Use the following filters to find specific entries:

  • Date range: The time period for the logs. Quick-select Yesterday, Last 7 Days, or This Month.

  • Operator: The nickname of the user who initiated the action. Select from the drop-down list or enter a custom value.

  • Login type: The type of login action. Select All, log out, or log in.

    Note

    If a user attempts to access a page without the required permissions, an unauthorized access record appears in the Operation tab instead.

    image..png

Access

The Access tab records access-related activity across your organization. Each entry includes the operation time, resource name, resource type, workspace, operator's account name, access device, access source, access account, and access type.

Note

Access-related logs are retained for 30 days, and a maximum of 10,000 entries are displayed.

image

Use the following filters to find specific entries:

  • Date range: The time period for the logs. Quick-select Yesterday, Last 7 Days, or This Month.

  • Operator: The nickname of the user who initiated the action. Select from the drop-down list or enter a custom value.

  • Access type: The type of access. Select All, data export, Download, or View.

  • Workspace: The workspace where the action occurred. Select any workspace in your organization.

  • Resource type: The affected resource type. Select data portal, dashboard, large screen dashboard, spreadsheet, ad-hoc analysis, self-service query, data preparation, data entry, dataset, or data source.

  • Access device: The client used for the action. Select mobile client or PC client.

  • Access source: The method used to access the resource. Select Normal Access, embedded report, public report, or Embedded Card.

Operation

The Operation tab records operation-related activity across your organization. Each entry includes the operation time, workspace, resource type, resource name, account, operator, and operation type.

Note

Operation-related logs are retained for 90 days, and a maximum of 10,000 entries are displayed.

image

Use the following filters to find specific entries:

  • Date range: The time period for the logs. Quick-select Yesterday, Last 7 Days, or This Month.

  • Operator: The nickname of the user who initiated the action. Select from the drop-down list or enter a custom value.

  • Operation type: The type of operation performed. Select Add, Delete, Modify, Publish Report, Save Report, Unpublish Resource, or Other.

  • Workspace: The workspace where the action occurred. Select any workspace in your organization.

  • Resource type: The affected resource type. Select data portal, dashboard, large screen dashboard, spreadsheet, ad-hoc analysis, self-service query, data preparation, data entry, dataset, or data source.

Permission

The Permission tab records permission-related activity across your organization. Each entry includes the operation time, workspace, resource type, resource name, account, operator, operation type, impact type, and affected object.

Note

Permission-related logs are retained for 1 year, and a maximum of 10,000 entries are displayed.

image

Use the following filters to find specific entries:

  • Date range: The time period for the logs. Quick-select Yesterday, Last 7 Days, or This Month.

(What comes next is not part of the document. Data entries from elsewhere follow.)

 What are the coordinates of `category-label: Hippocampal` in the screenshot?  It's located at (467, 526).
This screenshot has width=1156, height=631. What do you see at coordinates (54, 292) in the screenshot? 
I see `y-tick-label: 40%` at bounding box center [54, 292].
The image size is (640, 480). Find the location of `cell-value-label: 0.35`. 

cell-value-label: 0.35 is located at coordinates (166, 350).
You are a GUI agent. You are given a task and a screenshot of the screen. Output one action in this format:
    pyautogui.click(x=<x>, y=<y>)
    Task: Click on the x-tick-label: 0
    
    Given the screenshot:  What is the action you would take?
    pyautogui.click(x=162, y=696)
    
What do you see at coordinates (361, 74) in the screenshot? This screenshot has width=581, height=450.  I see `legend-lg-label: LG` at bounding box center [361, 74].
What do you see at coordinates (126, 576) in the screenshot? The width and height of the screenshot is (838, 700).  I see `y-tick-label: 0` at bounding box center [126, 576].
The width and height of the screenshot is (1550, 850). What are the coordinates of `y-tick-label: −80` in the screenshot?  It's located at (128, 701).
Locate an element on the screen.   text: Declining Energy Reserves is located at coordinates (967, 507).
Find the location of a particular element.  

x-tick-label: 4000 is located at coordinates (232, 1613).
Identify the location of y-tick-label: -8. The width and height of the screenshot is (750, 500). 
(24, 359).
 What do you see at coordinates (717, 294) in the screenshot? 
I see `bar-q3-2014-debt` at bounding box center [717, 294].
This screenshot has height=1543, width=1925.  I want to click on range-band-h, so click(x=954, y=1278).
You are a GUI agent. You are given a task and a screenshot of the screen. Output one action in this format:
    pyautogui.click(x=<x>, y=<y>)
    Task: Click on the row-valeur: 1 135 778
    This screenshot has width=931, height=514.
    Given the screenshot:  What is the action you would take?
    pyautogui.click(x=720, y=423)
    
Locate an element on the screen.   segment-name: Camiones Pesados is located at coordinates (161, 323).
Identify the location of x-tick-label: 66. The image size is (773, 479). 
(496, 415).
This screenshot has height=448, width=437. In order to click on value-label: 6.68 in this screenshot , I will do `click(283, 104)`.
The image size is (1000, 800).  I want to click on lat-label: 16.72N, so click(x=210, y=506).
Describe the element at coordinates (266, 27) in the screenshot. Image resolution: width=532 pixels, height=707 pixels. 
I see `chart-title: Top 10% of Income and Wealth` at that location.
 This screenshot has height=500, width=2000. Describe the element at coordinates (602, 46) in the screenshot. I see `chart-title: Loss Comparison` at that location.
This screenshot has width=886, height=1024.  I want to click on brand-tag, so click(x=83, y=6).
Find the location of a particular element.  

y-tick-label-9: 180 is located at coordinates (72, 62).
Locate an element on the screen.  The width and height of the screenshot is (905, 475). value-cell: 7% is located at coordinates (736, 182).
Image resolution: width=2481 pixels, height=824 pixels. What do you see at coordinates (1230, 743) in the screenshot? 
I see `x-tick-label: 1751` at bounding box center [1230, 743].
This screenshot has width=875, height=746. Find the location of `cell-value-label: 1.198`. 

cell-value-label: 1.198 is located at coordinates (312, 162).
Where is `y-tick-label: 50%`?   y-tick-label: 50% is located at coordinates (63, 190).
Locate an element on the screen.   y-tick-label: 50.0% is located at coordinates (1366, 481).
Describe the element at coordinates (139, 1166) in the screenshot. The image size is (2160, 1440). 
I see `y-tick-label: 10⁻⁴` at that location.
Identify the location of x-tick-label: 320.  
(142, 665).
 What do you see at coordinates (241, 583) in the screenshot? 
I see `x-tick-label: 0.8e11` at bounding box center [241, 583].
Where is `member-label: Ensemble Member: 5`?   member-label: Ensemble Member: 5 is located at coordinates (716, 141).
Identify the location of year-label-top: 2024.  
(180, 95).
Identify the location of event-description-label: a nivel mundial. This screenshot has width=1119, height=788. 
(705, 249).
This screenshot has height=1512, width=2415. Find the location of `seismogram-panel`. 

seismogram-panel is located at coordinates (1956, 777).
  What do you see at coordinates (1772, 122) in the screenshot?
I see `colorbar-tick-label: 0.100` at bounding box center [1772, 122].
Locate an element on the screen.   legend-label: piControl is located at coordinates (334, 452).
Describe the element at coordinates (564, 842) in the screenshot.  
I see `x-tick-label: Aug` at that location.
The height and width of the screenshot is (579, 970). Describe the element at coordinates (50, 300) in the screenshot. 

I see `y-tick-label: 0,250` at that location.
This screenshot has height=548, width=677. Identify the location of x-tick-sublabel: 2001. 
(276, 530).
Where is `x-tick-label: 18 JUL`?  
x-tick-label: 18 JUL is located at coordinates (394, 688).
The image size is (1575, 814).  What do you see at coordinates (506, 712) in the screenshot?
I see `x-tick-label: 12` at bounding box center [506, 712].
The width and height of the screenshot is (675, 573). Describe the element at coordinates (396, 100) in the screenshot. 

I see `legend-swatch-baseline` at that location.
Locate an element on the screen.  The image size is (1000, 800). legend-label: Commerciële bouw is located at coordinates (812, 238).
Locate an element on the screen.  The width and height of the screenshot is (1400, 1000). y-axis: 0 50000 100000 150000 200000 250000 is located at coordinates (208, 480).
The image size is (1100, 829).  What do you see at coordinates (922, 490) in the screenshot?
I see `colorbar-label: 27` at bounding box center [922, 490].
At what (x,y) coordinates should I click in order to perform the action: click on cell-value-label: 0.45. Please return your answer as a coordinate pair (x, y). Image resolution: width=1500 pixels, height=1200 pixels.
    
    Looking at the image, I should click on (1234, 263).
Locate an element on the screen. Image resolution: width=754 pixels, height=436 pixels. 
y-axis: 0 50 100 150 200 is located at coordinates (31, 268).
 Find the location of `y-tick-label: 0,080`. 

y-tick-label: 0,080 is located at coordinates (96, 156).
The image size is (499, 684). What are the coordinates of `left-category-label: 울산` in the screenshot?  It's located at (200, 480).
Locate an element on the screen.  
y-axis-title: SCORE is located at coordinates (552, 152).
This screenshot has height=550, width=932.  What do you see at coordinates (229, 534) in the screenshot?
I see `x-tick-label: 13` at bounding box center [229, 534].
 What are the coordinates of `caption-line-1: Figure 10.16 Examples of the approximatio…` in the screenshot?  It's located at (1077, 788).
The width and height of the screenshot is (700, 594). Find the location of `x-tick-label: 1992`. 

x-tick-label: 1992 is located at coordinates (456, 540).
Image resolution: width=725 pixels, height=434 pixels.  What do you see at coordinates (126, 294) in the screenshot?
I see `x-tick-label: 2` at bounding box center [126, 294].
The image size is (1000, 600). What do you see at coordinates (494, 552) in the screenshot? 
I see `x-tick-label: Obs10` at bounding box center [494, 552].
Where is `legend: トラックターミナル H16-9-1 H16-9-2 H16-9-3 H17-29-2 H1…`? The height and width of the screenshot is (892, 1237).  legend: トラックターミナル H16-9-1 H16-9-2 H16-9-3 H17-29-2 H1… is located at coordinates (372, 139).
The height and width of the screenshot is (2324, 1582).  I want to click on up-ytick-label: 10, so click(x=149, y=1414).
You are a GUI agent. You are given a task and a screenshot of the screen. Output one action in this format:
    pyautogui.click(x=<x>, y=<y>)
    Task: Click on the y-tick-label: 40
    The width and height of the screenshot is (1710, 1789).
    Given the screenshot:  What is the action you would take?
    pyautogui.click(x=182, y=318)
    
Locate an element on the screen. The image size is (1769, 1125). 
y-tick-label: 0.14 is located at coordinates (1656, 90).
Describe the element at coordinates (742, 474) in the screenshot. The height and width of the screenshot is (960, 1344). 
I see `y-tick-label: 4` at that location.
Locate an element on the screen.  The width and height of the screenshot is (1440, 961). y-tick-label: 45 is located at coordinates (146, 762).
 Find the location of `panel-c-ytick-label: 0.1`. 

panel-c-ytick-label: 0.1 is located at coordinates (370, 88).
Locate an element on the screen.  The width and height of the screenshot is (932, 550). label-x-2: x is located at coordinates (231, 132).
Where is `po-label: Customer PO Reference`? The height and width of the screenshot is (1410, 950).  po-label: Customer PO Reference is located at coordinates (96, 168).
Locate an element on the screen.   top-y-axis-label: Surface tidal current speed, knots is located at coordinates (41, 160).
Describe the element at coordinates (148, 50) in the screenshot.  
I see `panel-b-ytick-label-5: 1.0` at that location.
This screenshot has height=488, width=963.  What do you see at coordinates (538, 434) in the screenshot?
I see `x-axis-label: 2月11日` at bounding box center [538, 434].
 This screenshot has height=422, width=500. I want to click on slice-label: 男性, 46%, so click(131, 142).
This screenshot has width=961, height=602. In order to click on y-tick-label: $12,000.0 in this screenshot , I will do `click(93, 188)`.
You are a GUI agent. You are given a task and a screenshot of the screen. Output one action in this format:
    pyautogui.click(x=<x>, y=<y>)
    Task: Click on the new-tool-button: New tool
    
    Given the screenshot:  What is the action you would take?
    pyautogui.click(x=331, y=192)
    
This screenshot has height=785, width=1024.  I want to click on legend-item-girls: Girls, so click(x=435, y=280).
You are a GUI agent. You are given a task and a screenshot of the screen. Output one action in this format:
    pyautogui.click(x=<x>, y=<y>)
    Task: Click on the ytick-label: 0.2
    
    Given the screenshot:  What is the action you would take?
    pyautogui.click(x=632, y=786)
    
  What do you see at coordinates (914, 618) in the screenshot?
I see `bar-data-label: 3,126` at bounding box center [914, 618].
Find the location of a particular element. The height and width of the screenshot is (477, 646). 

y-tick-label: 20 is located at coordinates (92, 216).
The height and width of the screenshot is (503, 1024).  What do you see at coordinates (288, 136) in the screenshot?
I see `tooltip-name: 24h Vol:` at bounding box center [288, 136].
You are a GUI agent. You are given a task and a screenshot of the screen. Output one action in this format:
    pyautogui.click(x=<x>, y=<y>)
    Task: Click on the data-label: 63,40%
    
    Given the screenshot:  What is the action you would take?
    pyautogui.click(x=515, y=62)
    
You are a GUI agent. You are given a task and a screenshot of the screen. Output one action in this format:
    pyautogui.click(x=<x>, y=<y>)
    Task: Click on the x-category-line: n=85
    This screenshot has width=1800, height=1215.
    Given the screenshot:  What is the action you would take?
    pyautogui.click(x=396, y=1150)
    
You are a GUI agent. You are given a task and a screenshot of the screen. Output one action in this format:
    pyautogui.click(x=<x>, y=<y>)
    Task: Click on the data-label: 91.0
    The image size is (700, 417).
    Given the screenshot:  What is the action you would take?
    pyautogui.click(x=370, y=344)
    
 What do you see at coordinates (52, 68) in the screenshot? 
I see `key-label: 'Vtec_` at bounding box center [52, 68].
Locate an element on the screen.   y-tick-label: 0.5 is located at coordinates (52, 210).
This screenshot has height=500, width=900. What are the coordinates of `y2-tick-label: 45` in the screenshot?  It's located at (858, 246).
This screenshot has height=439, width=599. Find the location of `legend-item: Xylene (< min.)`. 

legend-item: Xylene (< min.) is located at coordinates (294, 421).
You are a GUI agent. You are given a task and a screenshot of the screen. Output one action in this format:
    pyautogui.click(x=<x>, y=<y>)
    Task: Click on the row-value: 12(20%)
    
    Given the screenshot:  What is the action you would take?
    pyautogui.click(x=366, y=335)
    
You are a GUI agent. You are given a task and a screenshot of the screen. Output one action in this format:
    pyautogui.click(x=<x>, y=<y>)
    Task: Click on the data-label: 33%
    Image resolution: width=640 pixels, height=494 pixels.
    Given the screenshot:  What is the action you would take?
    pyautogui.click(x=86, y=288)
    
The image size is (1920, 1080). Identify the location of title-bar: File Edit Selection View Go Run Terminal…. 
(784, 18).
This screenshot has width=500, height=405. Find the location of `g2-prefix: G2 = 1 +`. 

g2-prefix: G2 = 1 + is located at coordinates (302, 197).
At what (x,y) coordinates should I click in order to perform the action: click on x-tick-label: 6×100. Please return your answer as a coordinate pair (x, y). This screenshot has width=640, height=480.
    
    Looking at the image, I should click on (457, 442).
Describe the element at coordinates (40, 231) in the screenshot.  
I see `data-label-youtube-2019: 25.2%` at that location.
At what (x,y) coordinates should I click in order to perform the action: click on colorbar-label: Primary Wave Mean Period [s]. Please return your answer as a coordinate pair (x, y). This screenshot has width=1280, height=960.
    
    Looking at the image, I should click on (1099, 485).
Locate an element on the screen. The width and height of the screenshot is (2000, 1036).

  • Operator: The nickname of the user who initiated the action. Select from the drop-down list or enter a custom value.

  • Permission type: The type of permission operation. Select grant permission, Modify Authorization, revoke permission, Make Public, Unpublish, or Other.

  • Workspace: The workspace where the action occurred. Select any workspace in your organization.

  • Resource type: The affected resource type. Select data portal, dashboard, large screen dashboard, spreadsheet, ad-hoc analysis, self-service query, data preparation, data entry, dataset, or data source.